You can run all of this with a plain document and a single line in your notes, and many practitioners do exactly that. If retyping the same consent record and then chasing the summary afterwards is the part that keeps slipping, Slide is a quiet after-session tool for solo practitioners that captures the client's yes up front, then drafts the summary and keeps it in one shared place the client can see. It takes none of what you earn, on every plan. You can read how the recording and recap side works on the page for turning a session into a written recap.
Common questions
Do I need consent to record a client session?
Yes. Whatever your profession, tell the client that you record, why, where the file is stored and for how long, and get a clear yes before you press record. Recording laws vary by country and by state, but asking openly and getting a plain yes keeps you on the right side of the stricter rules as well as the looser ones.
How does recording consent differ by profession?
The core habit is the same, but the extra care differs. Tutoring a minor needs a parent or guardian's agreement. Nutrition and health coaching needs a clear non-clinical framing. Consulting means protecting confidential business information and any company recording policy. Coaching and training turn on keeping personal disclosure and form-check video private.
Who gives consent when I record a tutoring session with a child?
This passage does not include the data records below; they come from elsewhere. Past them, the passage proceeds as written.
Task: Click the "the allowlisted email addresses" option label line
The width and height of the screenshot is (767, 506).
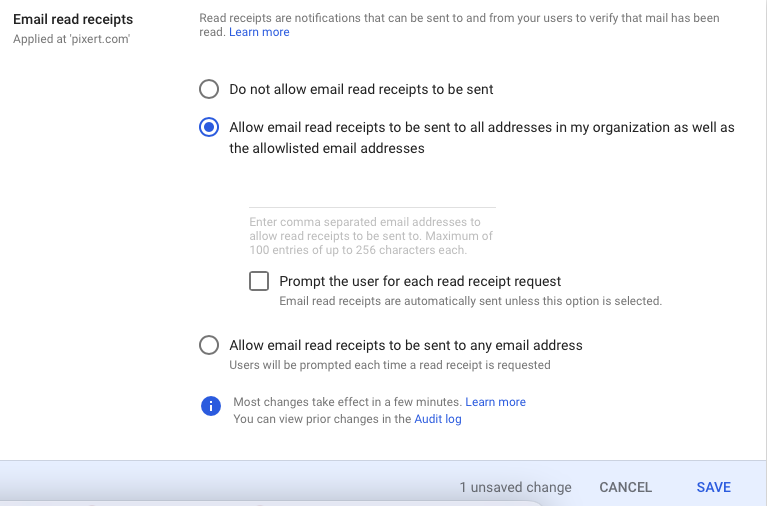Action: [327, 148]
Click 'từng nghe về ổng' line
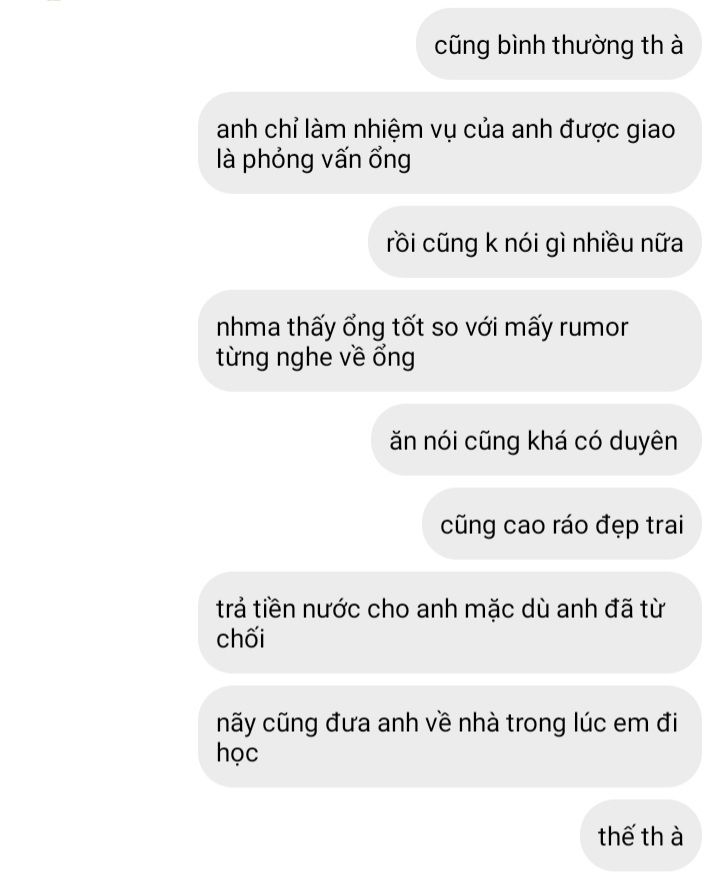Image resolution: width=720 pixels, height=880 pixels. click(x=315, y=358)
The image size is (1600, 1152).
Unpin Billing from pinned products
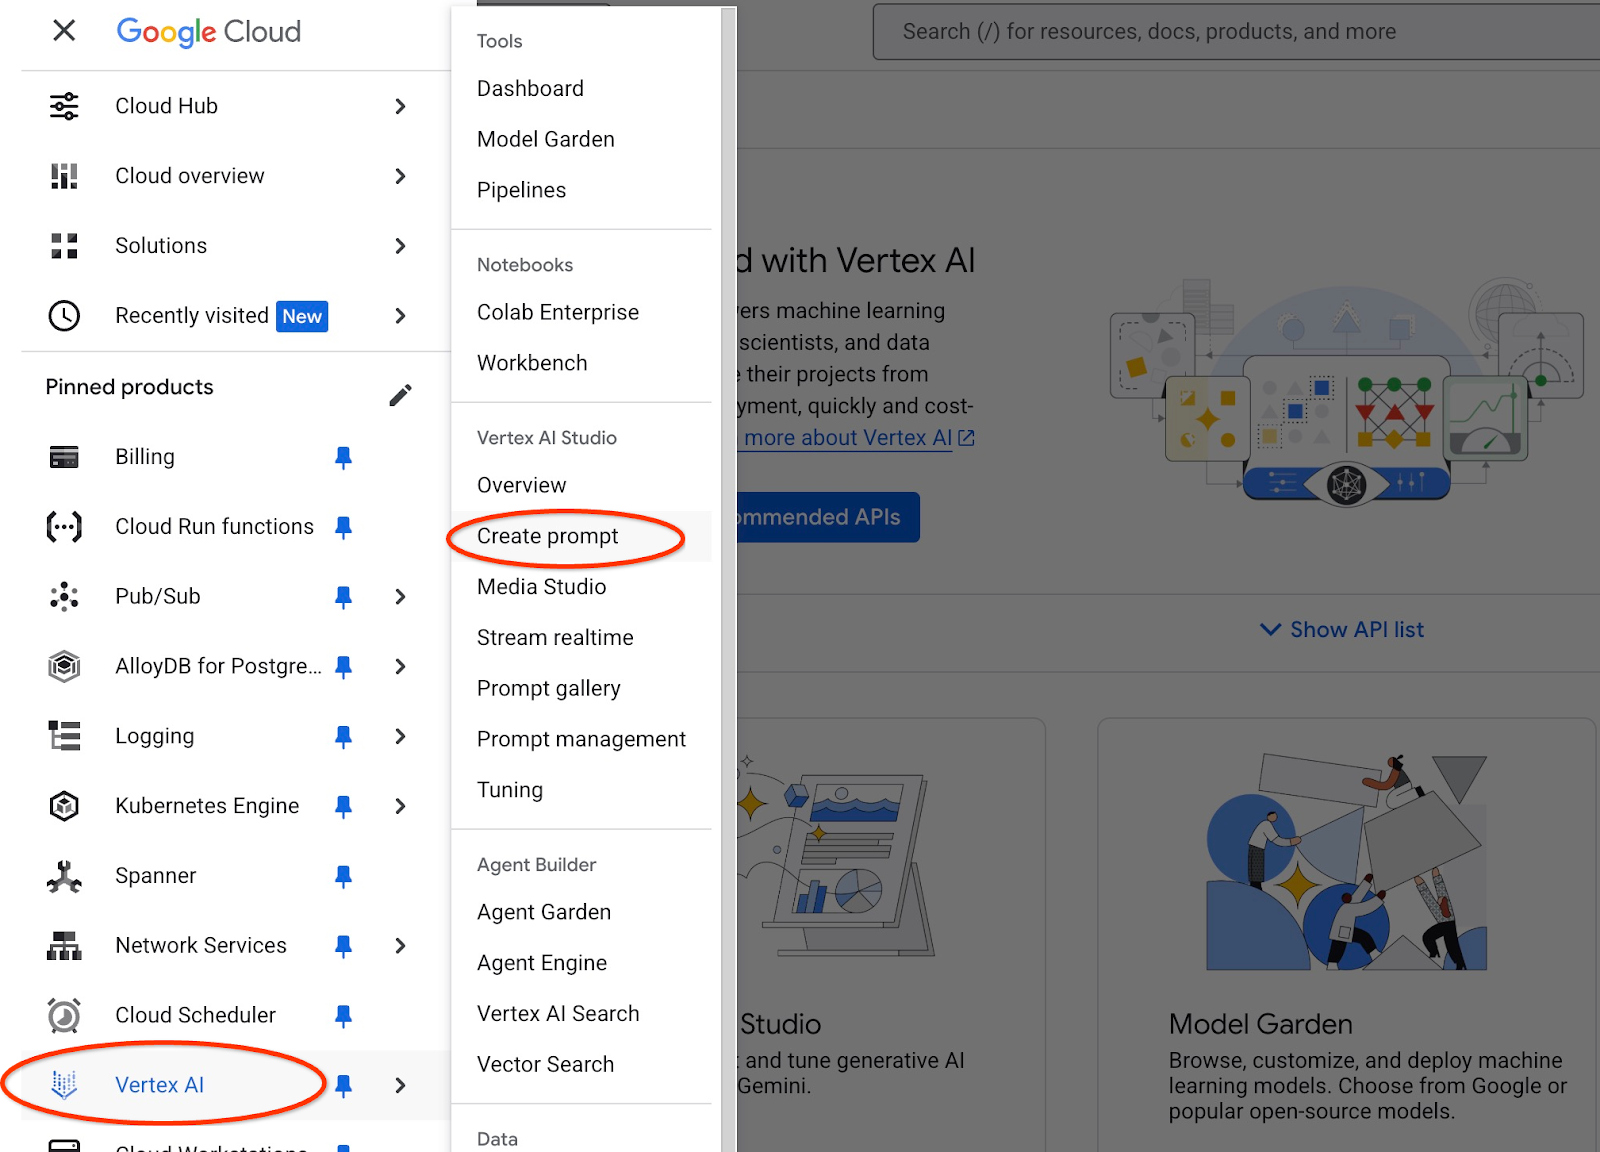pos(343,457)
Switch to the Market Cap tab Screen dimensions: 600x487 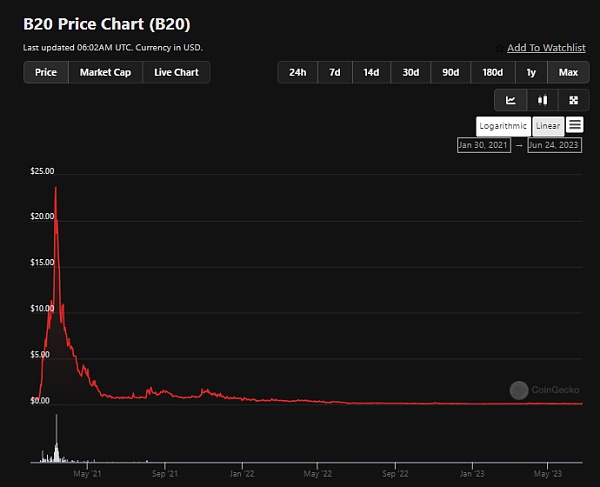click(105, 72)
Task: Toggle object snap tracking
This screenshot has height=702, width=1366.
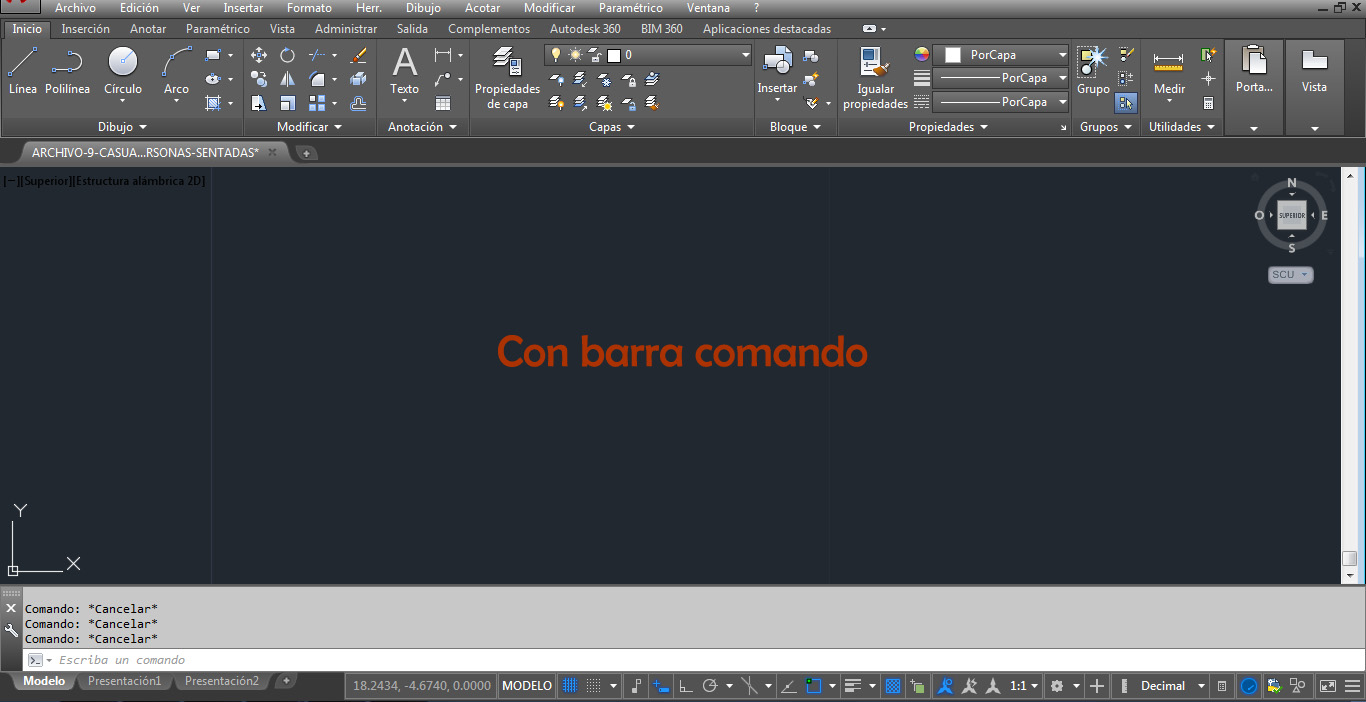Action: 790,685
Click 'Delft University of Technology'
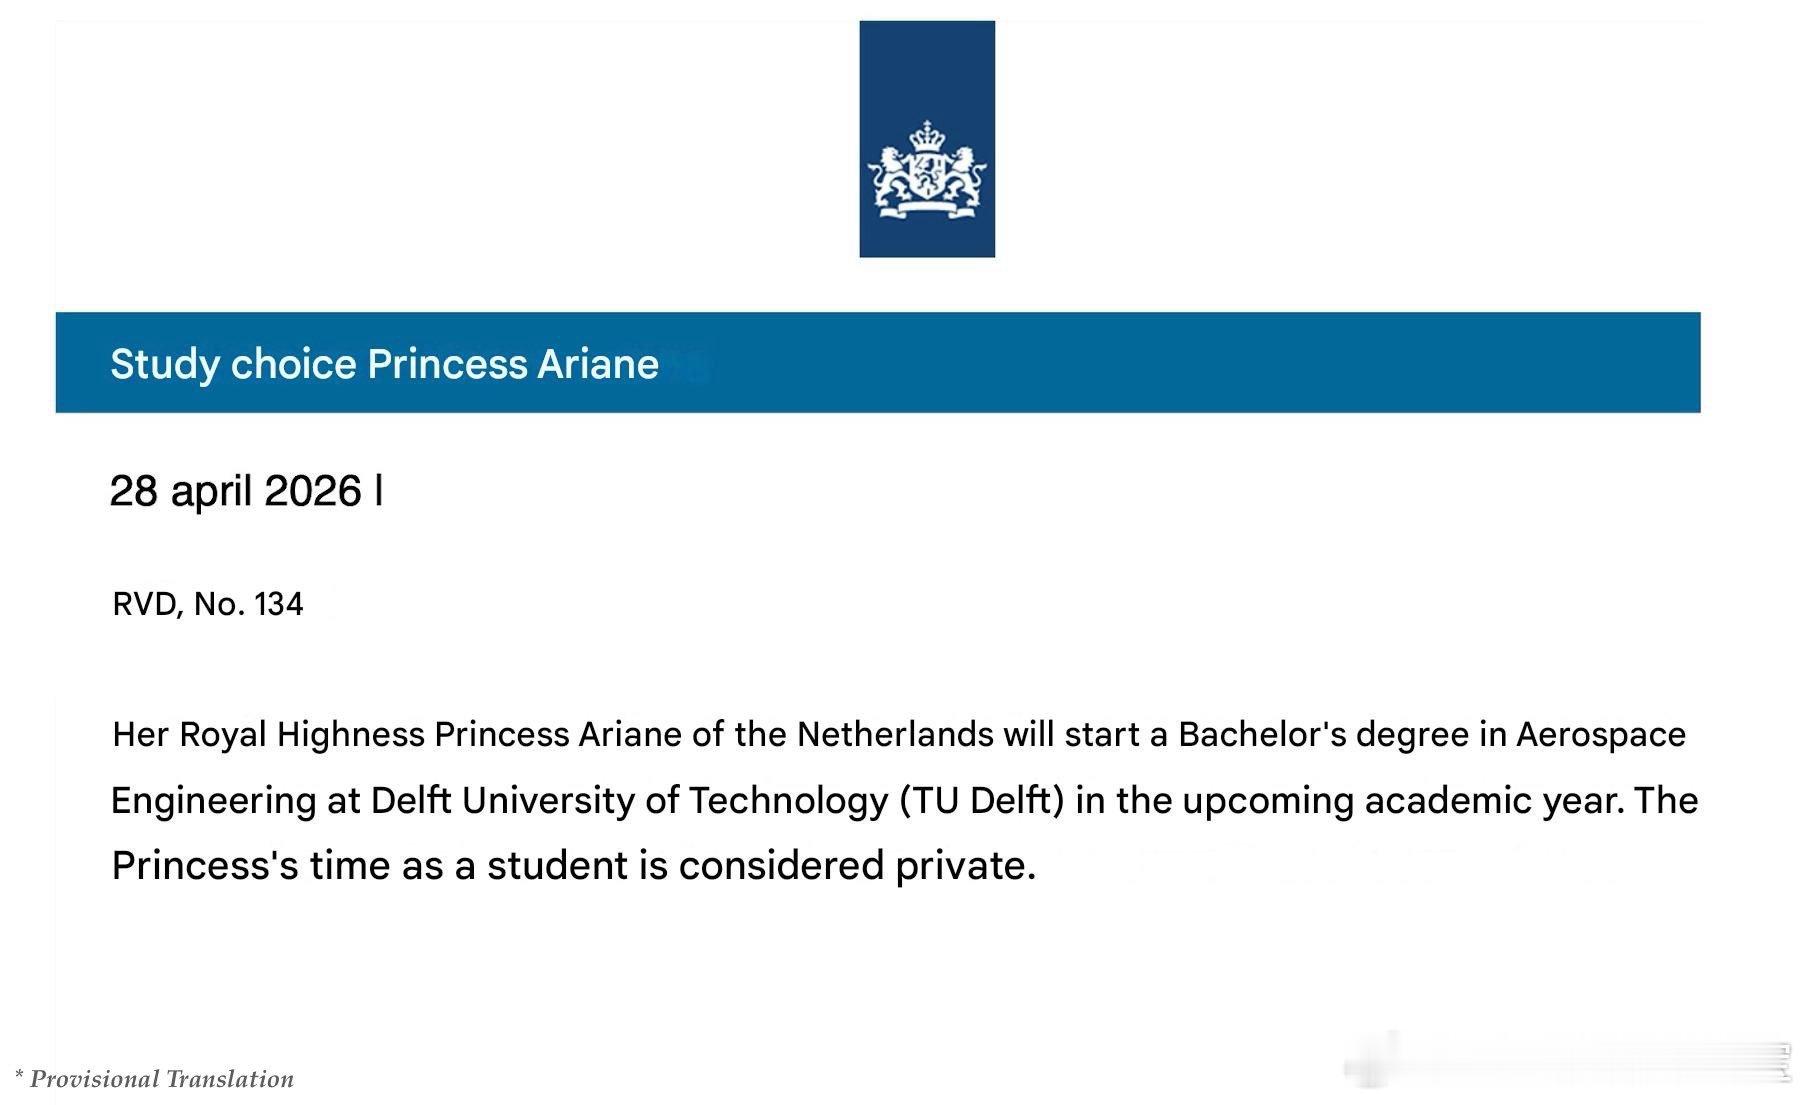1808x1105 pixels. coord(629,801)
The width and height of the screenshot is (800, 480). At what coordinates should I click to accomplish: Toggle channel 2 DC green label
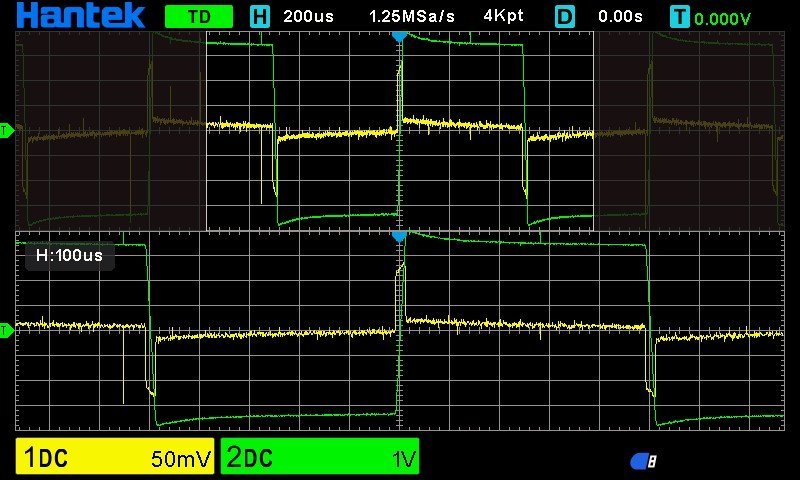pos(248,458)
A parent or guardian gives the consent that counts, because a minor cannot. Get their agreement before the first session and keep a record of it, and still ask the student out of respect. Be specific that recordings are private to you and used only to write the recap and track progress.
Is a recorded nutrition or health coaching session a medical record?
No. For a cash-pay, non-clinical practice the recording is your own working note, not a medical record, and you are not diagnosing or treating anything. Say that plainly to the client, and refer out to a doctor or a registered dietitian when something belongs to them.
How do I prove a client agreed to be recorded?
You rarely need a signature for solo work, but you do need a record. The lightest version is one line in your session notes with the date, that you asked, and that the client or parent agreed. For something firmer, send a short written confirmation after the first session and keep the reply in one place you control.
Do I need software to handle recording consent?
No. The whole method works with a spoken script and a single line in a plain document. A tool only helps if capturing the yes and writing the summary afterwards is the part that keeps slipping.